Libri di narrativa e argomenti correlati
Opere di narrativa e argomenti correlati
Poliziotta per amore Dalla Chiesa Nando - Melampo, 2009
Una liceale di Sinistra sceglie di entrare in polizia. All'origine della decisione l'incontro-rivelazione con due figure femminili: Emanuela Loi, agente di scorta del giudice Borsellino, la prima donna in divisa uccisa dalla mafia, conosciuta attraverso le cronache del luglio del '92; e Saveria Antiochia, madre di un altro giovane agente di scorta ucciso dai clan, conosciuta a una assemblea nella sua scuola. Dai due incontri inizia la storia nuova e imprevedibile di una giovane donna che scopre la legge e lo Stato e decide di andare a combattere Cosa Nostra nella trincea più avanzata. A Palermo, a Trapani e poi ancora a Palermo, passando per la crisi di coscienza aperta dai fatti del G8 genovese. In un racconto che è invenzione ma anche, in parte, autobiografia del movimento antimafia, Nando dalla Chiesa racconta senza retorica la vicenda individuale e collettiva di tanti esponenti delle forze dell'ordine in Sicilia. Narrazione di una lotta per la legalità che appare spesso titanica e che continua invece grazie a uomini e donne che hanno fatto la scelta di indossare una divisa.
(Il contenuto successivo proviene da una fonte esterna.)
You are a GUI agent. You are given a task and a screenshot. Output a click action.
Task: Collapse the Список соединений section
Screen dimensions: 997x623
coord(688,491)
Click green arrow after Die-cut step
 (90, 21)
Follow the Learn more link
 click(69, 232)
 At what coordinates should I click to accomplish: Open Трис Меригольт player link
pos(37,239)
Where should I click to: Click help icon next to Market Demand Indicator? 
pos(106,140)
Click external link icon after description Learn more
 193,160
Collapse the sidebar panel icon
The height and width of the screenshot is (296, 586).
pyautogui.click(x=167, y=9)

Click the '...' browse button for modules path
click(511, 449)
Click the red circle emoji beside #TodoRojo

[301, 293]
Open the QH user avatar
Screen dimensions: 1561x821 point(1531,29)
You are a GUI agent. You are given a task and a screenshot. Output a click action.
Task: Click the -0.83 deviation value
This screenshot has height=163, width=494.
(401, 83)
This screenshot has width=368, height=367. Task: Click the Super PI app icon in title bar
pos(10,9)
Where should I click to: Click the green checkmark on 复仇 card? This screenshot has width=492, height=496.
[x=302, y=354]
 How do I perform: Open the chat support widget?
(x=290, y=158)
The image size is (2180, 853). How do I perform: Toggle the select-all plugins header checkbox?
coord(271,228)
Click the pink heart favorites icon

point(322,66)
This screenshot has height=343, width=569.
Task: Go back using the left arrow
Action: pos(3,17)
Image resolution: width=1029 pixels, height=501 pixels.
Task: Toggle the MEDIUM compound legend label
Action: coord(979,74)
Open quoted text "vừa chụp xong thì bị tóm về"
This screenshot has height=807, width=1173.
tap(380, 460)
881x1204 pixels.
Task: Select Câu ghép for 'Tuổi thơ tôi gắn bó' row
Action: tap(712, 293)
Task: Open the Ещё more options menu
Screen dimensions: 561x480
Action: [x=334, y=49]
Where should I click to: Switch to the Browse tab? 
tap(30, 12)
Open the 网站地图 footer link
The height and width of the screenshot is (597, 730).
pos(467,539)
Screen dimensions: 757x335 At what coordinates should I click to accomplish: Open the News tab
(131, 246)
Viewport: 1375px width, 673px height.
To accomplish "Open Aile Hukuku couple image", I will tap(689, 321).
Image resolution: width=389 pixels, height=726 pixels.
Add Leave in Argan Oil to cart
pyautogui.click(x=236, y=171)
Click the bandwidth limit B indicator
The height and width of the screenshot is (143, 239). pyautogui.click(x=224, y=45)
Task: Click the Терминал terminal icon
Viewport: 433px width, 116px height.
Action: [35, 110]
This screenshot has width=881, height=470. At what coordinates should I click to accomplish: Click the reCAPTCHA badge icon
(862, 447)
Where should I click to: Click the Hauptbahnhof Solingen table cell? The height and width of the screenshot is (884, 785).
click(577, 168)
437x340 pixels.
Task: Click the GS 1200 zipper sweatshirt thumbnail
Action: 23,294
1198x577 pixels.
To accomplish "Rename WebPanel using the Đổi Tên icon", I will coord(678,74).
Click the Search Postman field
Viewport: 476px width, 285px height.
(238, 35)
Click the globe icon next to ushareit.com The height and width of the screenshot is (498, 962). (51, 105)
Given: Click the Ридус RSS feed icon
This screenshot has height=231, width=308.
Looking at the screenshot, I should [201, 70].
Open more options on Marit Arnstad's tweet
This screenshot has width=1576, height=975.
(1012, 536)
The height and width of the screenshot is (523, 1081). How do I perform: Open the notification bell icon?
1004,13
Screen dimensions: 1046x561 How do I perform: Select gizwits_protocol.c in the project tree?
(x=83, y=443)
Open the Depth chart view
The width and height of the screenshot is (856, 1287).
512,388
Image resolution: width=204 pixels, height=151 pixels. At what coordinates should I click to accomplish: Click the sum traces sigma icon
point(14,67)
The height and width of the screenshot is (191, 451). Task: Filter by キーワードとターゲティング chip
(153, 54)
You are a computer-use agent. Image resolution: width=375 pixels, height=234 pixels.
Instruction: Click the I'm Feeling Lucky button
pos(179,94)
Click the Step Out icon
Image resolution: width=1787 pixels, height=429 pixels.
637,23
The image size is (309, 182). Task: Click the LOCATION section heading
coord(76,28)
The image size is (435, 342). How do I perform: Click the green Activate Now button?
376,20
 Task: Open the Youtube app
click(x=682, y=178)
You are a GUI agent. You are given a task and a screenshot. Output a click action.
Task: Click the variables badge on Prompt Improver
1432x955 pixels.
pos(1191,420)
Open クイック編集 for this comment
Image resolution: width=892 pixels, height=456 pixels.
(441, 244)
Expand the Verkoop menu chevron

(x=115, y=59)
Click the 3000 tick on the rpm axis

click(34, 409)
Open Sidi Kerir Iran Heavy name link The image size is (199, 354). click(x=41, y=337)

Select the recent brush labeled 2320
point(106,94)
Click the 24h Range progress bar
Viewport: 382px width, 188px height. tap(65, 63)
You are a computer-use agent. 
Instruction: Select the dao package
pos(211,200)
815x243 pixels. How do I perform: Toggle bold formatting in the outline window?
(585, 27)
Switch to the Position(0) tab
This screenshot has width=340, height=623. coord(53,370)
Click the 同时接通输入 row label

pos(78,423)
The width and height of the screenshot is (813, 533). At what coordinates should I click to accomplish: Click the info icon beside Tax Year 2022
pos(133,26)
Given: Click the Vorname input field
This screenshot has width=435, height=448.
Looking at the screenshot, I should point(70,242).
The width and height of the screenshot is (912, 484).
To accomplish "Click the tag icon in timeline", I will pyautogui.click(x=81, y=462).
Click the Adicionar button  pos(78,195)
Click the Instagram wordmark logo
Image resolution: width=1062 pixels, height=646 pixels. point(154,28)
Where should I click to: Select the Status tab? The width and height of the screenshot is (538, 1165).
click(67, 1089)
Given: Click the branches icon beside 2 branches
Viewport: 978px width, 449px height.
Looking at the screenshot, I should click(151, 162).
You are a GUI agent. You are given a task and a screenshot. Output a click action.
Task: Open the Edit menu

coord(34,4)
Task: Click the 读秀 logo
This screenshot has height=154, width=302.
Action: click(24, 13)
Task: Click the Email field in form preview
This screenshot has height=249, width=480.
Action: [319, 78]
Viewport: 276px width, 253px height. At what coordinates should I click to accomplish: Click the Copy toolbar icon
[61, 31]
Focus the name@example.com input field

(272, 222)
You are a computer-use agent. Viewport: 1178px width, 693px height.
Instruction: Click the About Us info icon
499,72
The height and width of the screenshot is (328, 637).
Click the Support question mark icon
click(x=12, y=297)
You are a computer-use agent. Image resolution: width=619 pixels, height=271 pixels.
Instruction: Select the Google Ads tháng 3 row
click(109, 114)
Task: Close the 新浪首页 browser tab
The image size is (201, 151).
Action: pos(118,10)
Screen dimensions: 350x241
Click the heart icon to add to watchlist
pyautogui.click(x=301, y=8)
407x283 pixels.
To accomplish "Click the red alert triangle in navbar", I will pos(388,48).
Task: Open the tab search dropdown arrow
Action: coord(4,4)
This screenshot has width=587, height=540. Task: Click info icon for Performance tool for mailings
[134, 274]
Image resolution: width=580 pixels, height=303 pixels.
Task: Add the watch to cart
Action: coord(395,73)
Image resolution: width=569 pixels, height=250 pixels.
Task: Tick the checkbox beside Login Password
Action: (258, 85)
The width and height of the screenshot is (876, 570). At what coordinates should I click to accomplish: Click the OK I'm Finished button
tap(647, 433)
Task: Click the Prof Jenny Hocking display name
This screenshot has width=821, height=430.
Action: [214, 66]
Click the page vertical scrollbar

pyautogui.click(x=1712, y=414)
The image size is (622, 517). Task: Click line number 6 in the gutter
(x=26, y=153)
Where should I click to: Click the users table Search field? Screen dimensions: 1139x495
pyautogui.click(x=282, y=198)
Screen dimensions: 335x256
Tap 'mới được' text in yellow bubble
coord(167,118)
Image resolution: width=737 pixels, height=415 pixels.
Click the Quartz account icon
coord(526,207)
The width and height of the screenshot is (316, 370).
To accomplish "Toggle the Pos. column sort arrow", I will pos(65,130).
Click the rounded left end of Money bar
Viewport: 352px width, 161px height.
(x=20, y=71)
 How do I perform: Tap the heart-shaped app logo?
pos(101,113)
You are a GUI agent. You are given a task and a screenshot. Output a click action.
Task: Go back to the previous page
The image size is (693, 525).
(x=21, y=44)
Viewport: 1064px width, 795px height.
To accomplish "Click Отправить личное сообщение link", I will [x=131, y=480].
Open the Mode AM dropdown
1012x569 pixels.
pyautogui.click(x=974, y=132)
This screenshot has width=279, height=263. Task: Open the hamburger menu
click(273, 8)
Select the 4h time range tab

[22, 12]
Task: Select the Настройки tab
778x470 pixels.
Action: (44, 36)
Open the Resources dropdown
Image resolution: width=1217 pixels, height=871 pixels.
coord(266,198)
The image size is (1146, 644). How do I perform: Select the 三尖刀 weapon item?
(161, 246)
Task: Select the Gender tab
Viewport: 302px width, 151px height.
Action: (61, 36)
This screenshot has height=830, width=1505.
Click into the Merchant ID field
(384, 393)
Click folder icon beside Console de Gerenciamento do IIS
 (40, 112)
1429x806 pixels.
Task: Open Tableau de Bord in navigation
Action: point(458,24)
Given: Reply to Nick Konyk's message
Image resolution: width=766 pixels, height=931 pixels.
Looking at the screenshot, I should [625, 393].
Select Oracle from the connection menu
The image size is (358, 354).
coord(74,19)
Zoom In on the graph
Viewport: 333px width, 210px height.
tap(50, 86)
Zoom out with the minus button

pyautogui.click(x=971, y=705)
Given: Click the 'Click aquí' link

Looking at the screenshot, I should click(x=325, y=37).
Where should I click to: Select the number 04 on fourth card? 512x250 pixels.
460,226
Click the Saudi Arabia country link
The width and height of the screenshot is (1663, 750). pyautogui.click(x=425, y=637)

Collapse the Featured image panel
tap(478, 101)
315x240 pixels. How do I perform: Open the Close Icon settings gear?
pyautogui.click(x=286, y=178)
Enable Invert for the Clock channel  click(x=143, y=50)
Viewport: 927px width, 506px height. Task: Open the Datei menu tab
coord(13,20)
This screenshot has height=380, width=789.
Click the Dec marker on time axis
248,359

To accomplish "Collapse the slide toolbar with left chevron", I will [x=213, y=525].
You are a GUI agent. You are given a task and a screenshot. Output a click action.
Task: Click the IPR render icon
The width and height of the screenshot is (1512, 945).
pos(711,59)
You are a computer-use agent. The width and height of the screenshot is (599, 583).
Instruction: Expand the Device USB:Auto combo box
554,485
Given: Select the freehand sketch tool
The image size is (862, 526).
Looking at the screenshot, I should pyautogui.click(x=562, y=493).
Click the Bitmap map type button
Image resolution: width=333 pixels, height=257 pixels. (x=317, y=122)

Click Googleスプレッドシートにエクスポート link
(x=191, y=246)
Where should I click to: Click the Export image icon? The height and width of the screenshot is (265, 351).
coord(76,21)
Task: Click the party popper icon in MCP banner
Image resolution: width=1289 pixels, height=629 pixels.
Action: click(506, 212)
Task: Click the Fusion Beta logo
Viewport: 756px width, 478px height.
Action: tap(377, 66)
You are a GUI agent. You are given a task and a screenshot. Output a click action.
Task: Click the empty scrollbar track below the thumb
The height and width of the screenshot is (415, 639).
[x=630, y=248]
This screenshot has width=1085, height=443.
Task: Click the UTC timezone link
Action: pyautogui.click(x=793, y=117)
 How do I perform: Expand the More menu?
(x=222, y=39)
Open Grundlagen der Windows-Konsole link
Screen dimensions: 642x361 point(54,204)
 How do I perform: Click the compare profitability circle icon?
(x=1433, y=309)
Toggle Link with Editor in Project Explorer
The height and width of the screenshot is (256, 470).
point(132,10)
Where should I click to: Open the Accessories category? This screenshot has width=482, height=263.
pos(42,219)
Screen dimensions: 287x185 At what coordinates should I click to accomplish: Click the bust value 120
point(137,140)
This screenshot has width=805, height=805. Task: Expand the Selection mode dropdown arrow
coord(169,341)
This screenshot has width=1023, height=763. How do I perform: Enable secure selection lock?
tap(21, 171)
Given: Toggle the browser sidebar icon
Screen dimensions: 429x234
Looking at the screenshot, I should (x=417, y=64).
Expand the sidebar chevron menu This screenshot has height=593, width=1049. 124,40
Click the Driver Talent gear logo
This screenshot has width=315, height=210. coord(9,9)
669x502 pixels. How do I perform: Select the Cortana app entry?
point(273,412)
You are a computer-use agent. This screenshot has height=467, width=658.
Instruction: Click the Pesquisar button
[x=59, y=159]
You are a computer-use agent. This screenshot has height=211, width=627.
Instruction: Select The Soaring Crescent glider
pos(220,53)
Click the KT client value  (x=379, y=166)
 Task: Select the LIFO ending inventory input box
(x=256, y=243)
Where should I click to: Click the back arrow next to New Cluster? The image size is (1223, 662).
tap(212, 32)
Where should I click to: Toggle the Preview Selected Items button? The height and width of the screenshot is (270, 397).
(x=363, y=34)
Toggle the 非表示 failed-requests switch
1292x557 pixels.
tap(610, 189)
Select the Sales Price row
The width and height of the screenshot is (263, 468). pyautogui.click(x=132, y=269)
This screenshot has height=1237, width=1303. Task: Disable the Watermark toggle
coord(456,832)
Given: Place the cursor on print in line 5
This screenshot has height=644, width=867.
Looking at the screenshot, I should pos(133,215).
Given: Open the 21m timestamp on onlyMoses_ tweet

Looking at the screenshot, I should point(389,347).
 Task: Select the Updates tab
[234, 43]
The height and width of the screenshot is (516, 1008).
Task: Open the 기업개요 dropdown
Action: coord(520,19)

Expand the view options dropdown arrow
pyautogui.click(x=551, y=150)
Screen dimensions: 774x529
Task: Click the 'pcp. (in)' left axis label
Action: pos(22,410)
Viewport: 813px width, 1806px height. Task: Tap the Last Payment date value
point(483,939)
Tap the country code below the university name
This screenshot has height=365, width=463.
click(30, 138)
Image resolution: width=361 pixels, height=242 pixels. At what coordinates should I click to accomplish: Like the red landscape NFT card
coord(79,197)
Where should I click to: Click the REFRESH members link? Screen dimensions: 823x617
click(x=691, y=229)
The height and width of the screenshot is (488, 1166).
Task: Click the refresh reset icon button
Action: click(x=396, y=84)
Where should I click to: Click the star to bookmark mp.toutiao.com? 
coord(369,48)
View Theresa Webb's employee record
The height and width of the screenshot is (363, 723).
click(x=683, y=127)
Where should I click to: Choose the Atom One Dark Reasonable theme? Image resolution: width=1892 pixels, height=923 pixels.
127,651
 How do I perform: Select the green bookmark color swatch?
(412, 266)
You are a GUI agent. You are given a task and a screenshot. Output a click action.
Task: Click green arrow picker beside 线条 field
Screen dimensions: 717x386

La ragazza di Vicolo Pandolfini Dalla Chiesa Nando - San Paolo Edizioni, 2026 - Le Vele
In un angolo silenzioso di Palermo, tra le inferriate di un giardino abbandonato e il profumo dei gelsomini, ha inizio la storia d'amore di una ragazza dagli occhi di smalto turchese. Ben oltre la narrazione biografica, Nando dalla Chiesa consegna al lettore un ricordo toccante, in cui il ritratto indimenticabile della "ragazza di vicolo Pandolfini" è incastonato nella storia civile dell'Italia degli ultimi cinquant'anni. La sua è una vita di grazia e di fierezza, in cui l'eleganza naturale nasconde un sorprendente coraggio, e la tenerezza per i più deboli diventa una scelta radicale. Dal delicato richiamo dei ricordi, dalla malia di uno stretto e di un'isola in cui risuonano ancora gli echi del mito, emerge la storia di una donna che ha saputo trasformare ogni cicatrice in bellezza, ogni dolore in dignità. Il racconto evoca il dramma del terrorismo e della lotta alla mafia, e mostra come l'infinito si trovi nelle pieghe del provvisorio, celebrando la "piccola immortalità" di chi, lontano dai riflettori, ha saputo amare, resistere e lasciare un segno indelebile nel cuore di coloro che l'hanno conosciuta e ne hanno apprezzato la generosità e l'impegno civile.